Lib Dem member for Westmoreland and Lonsdale, Tim Farron, was raising the issue in the Commons on Thursday.
Mr Farron claims the average income for the area is £16,000 a year, but average house prices are about £200,000.
In an adjournment debate on Thursday, Mr Farron is calling on the government to introduce a cap on second home ownership in the Lake District.
He said: "This is an unsustainable position for South Lakeland.
"We are losing over a quarter of our young people who do not return and it has come to the point where we have to ask the government to take action and intervene.
Controversial plans
"One in six homes in the area is a second home and that is a very difficult position to sustain, when that means many communities are under stocked in terms of a young population.
"What I am asking for today is for a cap to be put on second home ownership throughout the country, but especially in areas like the Lake District."

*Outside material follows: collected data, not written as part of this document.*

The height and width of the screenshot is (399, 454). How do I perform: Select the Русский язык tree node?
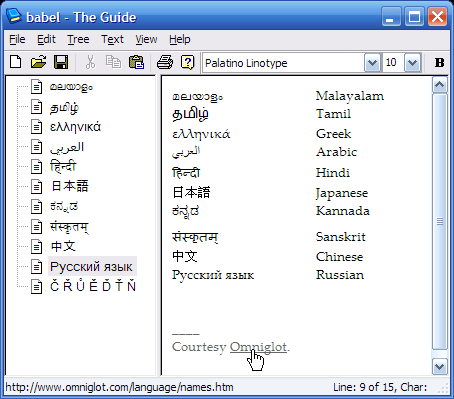click(91, 267)
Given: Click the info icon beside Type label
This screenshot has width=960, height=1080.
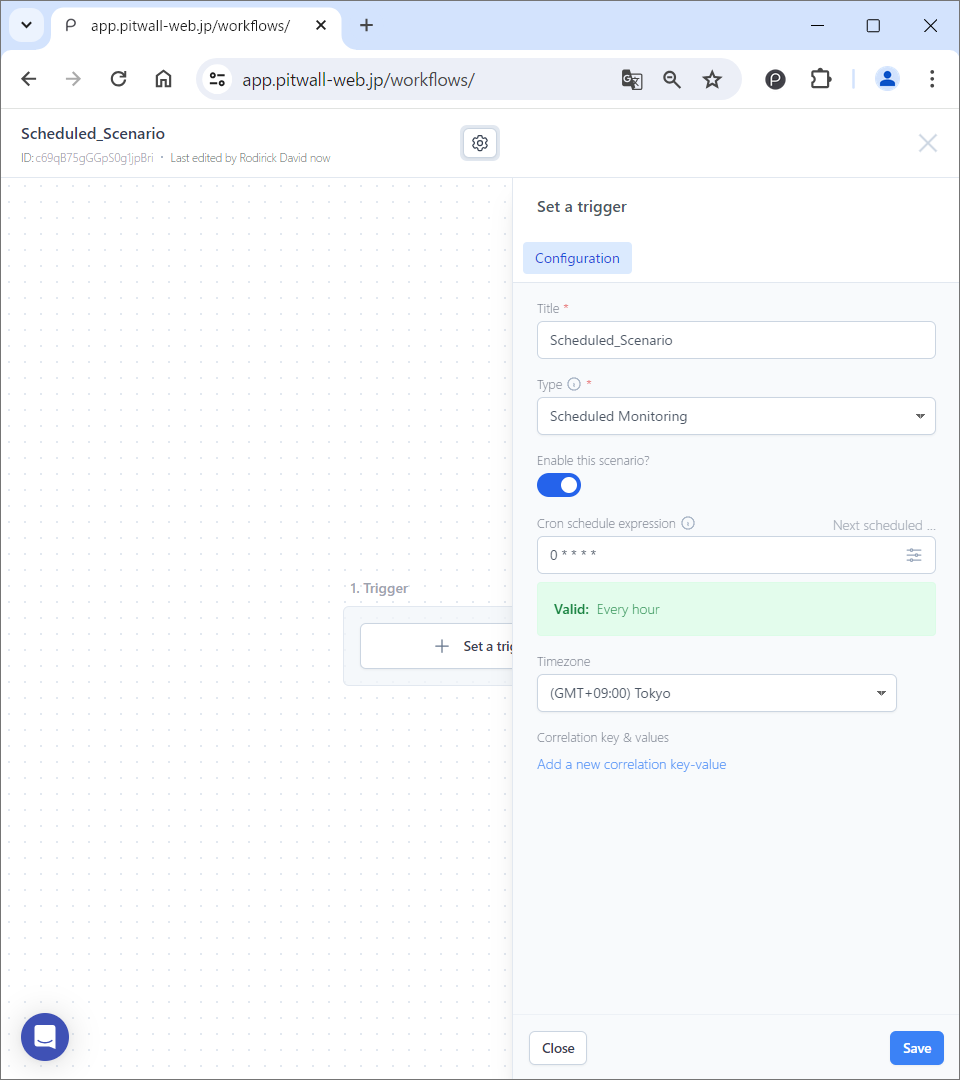Looking at the screenshot, I should coord(574,384).
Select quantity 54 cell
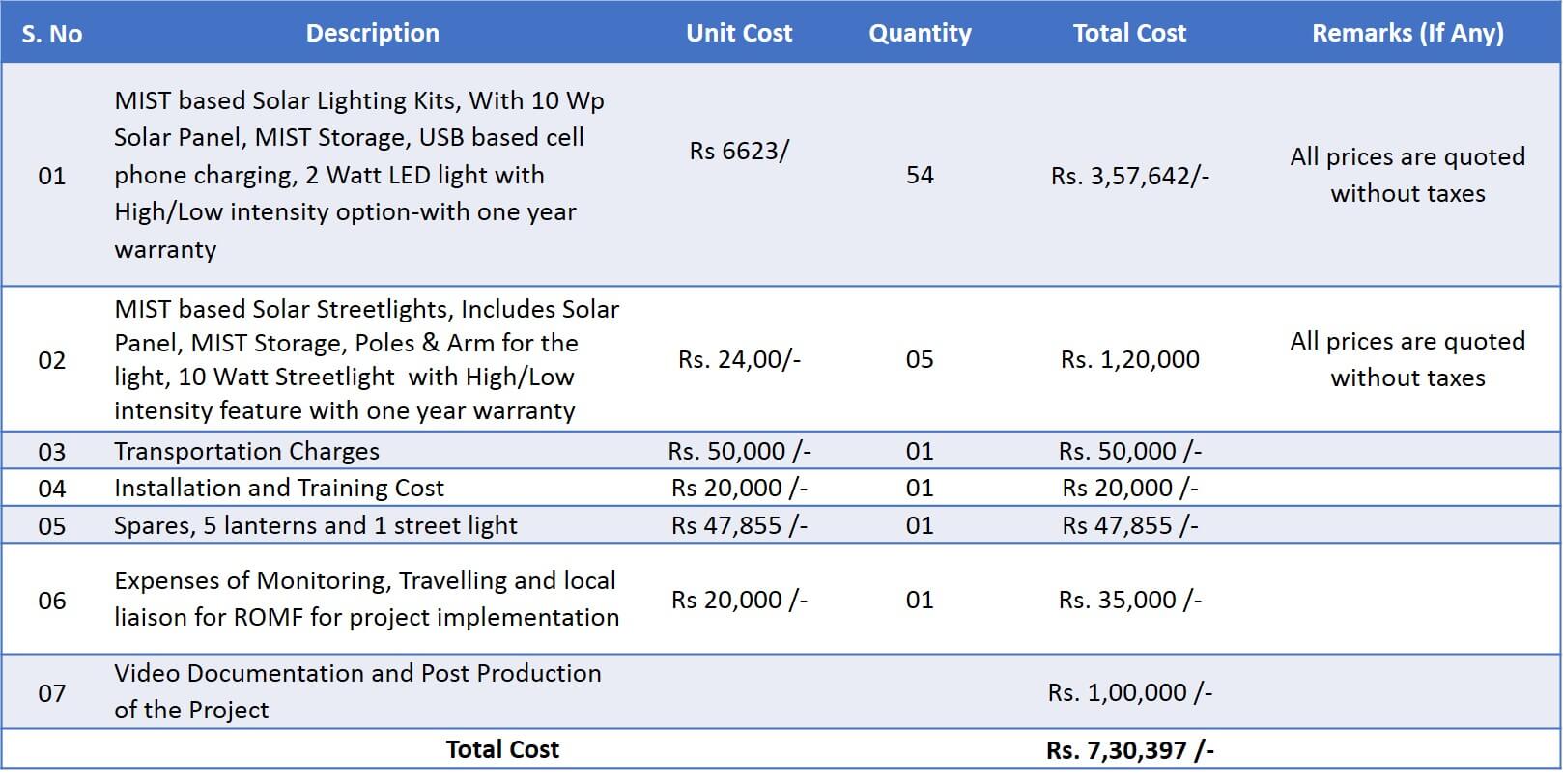This screenshot has height=784, width=1563. pos(920,175)
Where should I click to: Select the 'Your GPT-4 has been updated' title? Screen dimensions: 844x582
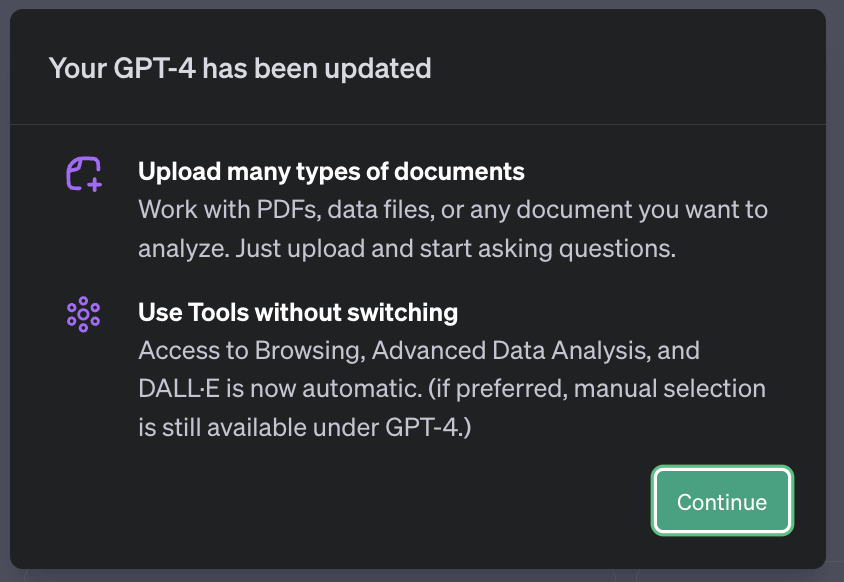tap(240, 68)
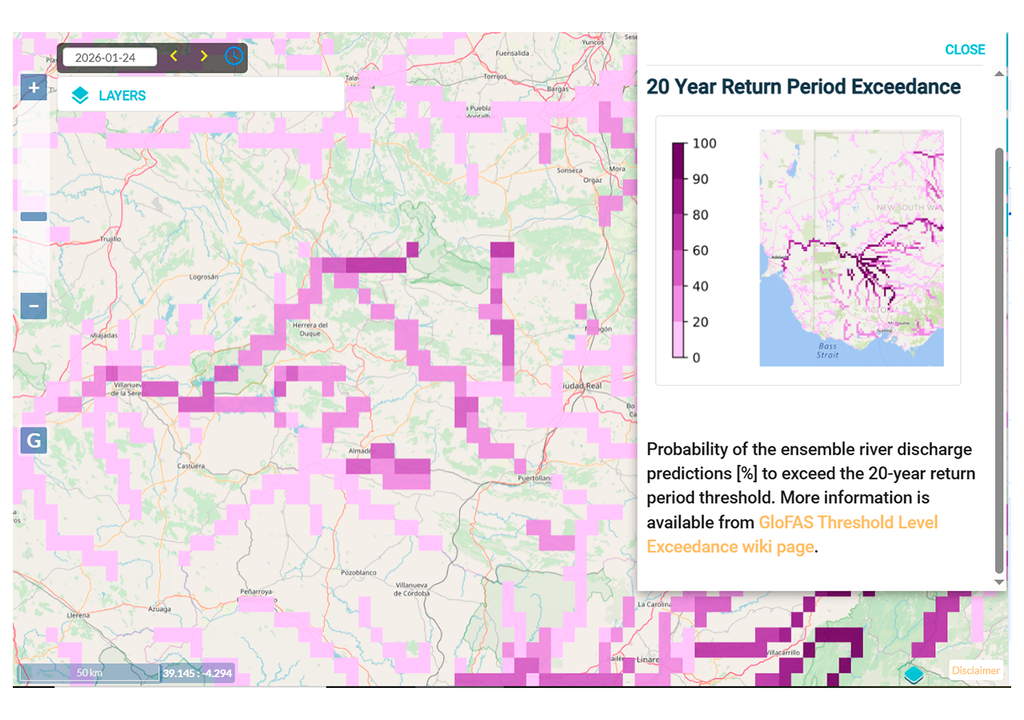Screen dimensions: 1024x720
Task: Go to previous forecast date
Action: [173, 56]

Mr Fallon said he also wanted the government to drop controversial plans to let people buy second homes as part of their savings for retirement.
Currently there are more than 3,500 second homes in South Lakeland alone.
Earlier this year a report by Britain's biggest mortgage lender, The Halifax, revealed first-time buyers were being priced out of the rural market by second-home owners.
It found house prices in rural areas had risen faster than towns and cities in the past 10 years.